Would one with permeability of 50 (instead of 2200 for N87) be "gapped"?
Yes... sort of. But ferrites aren't common in that range -- you'd be looking at #61 or #67 NiZn ferrites, which are expensive, have low Bmax and very low hysteresis/eddy current losses: they're intended for very high frequencies.
The fundamental problem is, energy density goes as 1/mu. So hi-mu cores are great for transformers, which ideally store no energy, and terrible for inductors, which must (note the distinction between transformers and coupled inductors, which also have multiple windings).
Air having the lowest mu, also has the highest energy density; but it's hard to couple directly into air when we are limited to the use of copper wire, so it is most efficient (by size, weight, cost and efficiency) to use a permeable core with an average mu of 10-100. (Average meaning, if the core is gapped, you can find the effective permeability assuming the length is the same: mu_eff = l_e / (l_e / mu_r + l_g), so that a core with l_e = 100mm and mu_r = 2000 with l_g = 0.5mm air gap (the gap being mu_r = 1), has mu_eff = 181.)
And yes, at first i tried a regular N87 ring of the same size and 10 turns. 1000uH of inductance, but it saturated pretty much at once.
In fact, it will saturate in:
t = Bmax*N*A_e / V
so if, starting from zero current, you apply a square wave pulse of 10V, and it has Ae = 100mm^2 and 10 turns, a ferrite with Bmax = 0.3-0.4T will saturate in 30-40us. (Note that 100 mm^2 = 100u (m^2), so SI units work out very handily when using both us and mm prefixes.)
In that time, the current won't rise very far. If your application requires pushing a current through that poor inductor (like a current mode buck converter), you'll have some problems...
I'm still trying to wrap my head around how to pick the right magnetic material and it's size.
Permeability is the only parameter specified, and yet 3 turns on 2200 material is not the same as 40 turns on 50 material of the same size, even if the inductance is the same.
Just doing the math gives me permeability of no more than 70 for the given ring size, if i want 6A, and thus 41 turn on a material of 50.
But what does the math mean still eludes me.
If nothing else, the Maxwell stress Pm (literally, the pressure due to a magnetic field -- the attraction or pressure you feel between two magnets) is also the energy density (because Pa == N / m^2 == J / m^3!), and since Pm = B^2 / (2 * mu_r * mu_0), you want as low an [average] permeability as practical.
Another way to put it: if you're eyeing a particular ferrite core (E-E or whatever, say), you know you need at least this amount of air gap (setting mu_r = 1 and finding v_g = E/Pm, and then l_g = v_g / A_e) to store the energy you want to put into the inductor.

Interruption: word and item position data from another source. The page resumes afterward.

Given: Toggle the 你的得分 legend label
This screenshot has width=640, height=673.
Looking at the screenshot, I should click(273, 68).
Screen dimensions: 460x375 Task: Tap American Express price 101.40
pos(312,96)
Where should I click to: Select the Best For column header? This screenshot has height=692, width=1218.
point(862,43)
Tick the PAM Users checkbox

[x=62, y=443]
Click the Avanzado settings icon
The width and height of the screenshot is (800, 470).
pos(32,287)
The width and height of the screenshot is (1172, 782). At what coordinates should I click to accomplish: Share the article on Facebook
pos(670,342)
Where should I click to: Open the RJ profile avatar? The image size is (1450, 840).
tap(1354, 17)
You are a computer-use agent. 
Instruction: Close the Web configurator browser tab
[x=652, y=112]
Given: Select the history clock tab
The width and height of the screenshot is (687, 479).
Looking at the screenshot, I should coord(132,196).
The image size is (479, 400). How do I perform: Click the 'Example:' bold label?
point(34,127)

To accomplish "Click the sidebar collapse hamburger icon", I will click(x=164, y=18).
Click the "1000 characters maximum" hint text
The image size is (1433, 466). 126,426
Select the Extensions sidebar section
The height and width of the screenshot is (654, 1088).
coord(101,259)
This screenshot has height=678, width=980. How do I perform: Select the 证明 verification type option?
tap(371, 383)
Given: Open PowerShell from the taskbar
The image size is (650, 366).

Of course, the energy is given by E = 0.5 * L * I^2. You would finally set number of turns based on inductivity (A_L) for that core, at that gap, and the desired inductance.
Or, you can do it by flux, because inductance is the conversion factor between flux (the volts-for-how-long you applied to the winding) and current (how much the current changed during that time). If you need 2A at 10uH, that's 20uWb == 20uVs. This exactly fixes how many turns are required for a given core, regardless of gap: Bmax, V and (t or 1/F) are connected, absolutely independent of gap or mu. Finally, once you know the core and number of turns, you set the gap based on the inductance required.
For cores of fixed permeability, you don't have the added degree of freedom (adjustable gap), so you really just run through a parts listing and find one with enough volume to store the energy, that's also big enough to put on the turns required for your inductance. Material choice is based on frequency and losses (#26 or #52 powdered iron is... just about useless for anything really.. #8 and #35 are pretty good for most purposes, #2 for high frequency and Q.. and other materials like MPP, Kool-Mu, etc. that have varying properties).
Makes me wonder how big a grain of truth is behind audiophoolery's claims for their 5-digit-price coupling transformers and filters.
The transformers are usually made with high-mu materials like 50/50 NiFe, permalloy or supermalloy, which are of course fairly expensive, in and of themselves. That would almost justify the $20 price tag. Special winding arrangements (interleaving, bank winding) to reduce leakage inductance and stray capacitance might even justify a $40 price tag.
Beyond that, it's allllllllll marketing.
As many buzzwords as you can throw at it: silver wires, gold wires, sonic clarity, soundstage, presence, etc.
And for filters, you can make reasonable low distortion coils from gapped iron, gapped ferrite, or just go naked (air core), which will similarly increase the price in a relatively marginal way, but anything beyond that... you know the Dave Jones buzzword.